The Holder of this Warrant Certificate may, at any time prior to the Expiry Time, upon surrender of this Warrant Certificate to the Company, exchange this Warrant Certificate for other Warrant Certificates in such amounts as the Holder may request entitling the Holder to acquire, in the aggregate, the same number of Ordinary Shares as may be acquired under this Warrant Certificate.

The ownership of the Warrants in and of itself shall not constitute the Holder hereof a shareholder of the Company or entitle the Holder to any right or interest as a shareholder in respect thereof except as expressly provided for herein.

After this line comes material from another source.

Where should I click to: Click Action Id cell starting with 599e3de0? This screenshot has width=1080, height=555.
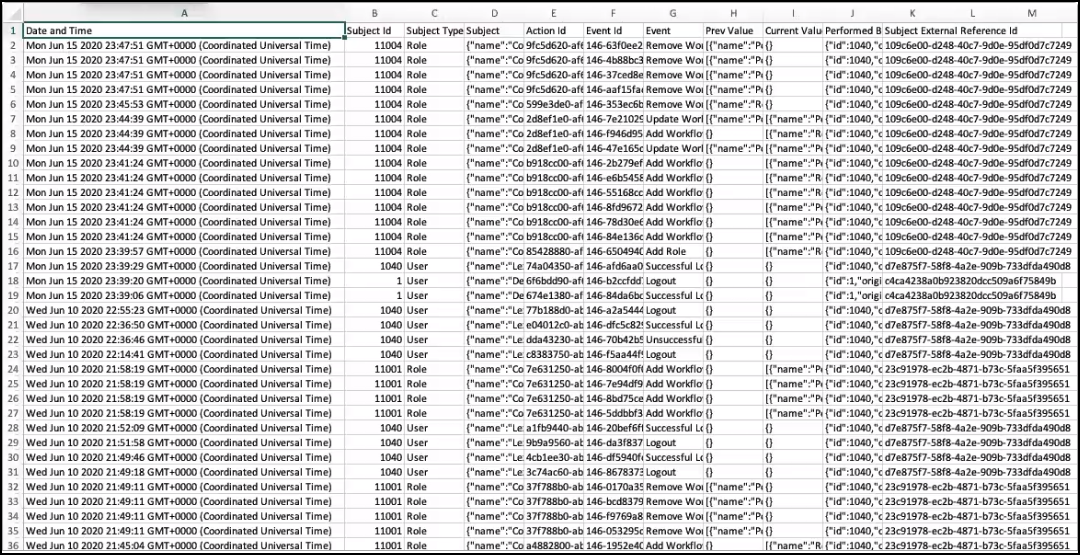554,104
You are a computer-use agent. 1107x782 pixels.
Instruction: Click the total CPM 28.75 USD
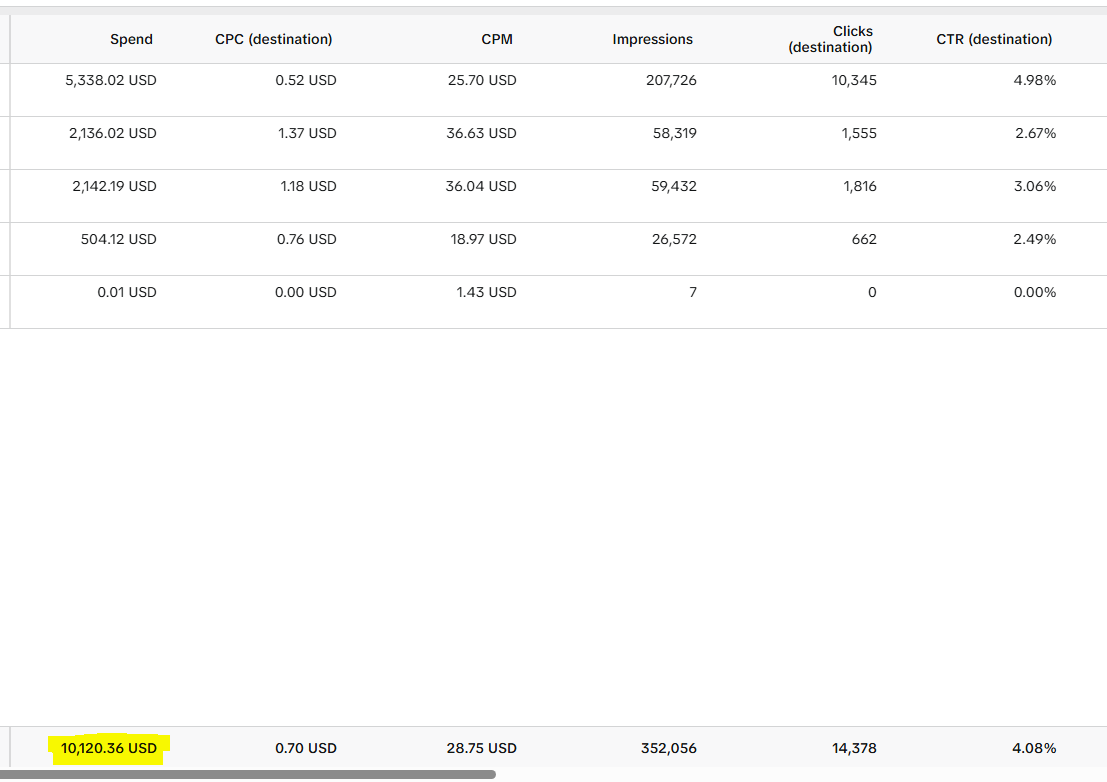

From and after the date hereof, the Exercise Price and the number of Ordinary Shares deliverable upon the exercise of the Warrants will be subject to adjustment in the events and in the following manner:

(a)
In case of any reclassification of the Ordinary Shares or change of the Ordinary Shares into other shares, or in case of the consolidation, merger, reorganization or amalgamation of the Company with or into any other corporation or entity which results in any reclassification of the outstanding Ordinary Shares or a change of the Ordinary Shares into other securities, or in case of any transfer of the undertaking or assets of the Company as an entirety or substantially as an entirety to another person (any such event being hereinafter referred to as a "Reclassification of Ordinary Shares"), at any time prior to the Expiry Time, the Holder shall, after the effective date of such Reclassification of Ordinary Shares and upon exercise of the right to purchase Ordinary Shares hereunder, be entitled to receive, and shall accept, in lieu of the number of Ordinary Shares to which the Holder was theretofore entitled upon such exercise, the kind and amount of shares and other securities or property which the Holder would have been entitled to receive as a result of such Reclassification of Ordinary Shares if, on the effective date thereof, the Holder had been the registered holder of the number of Ordinary Shares to which the Holder was theretofore entitled to acquire upon such exercise. No such reclassification of Ordinary Shares will be carried out unless, in the opinion of the Board of Directors of the Company, all appropriate adjustments shall be made in the application of the provisions set forth in this section with respect to the rights and interests thereafter of the Holder of this Warrant Certificate to the end that the provisions set forth in this section shall thereafter correspondingly be made applicable as nearly as may be reasonable in relation to any shares or other securities or property thereafter deliverable upon the exercise of the Warrants. Any such adjustment must be made by and set forth in an amendment to this Warrant Certificate.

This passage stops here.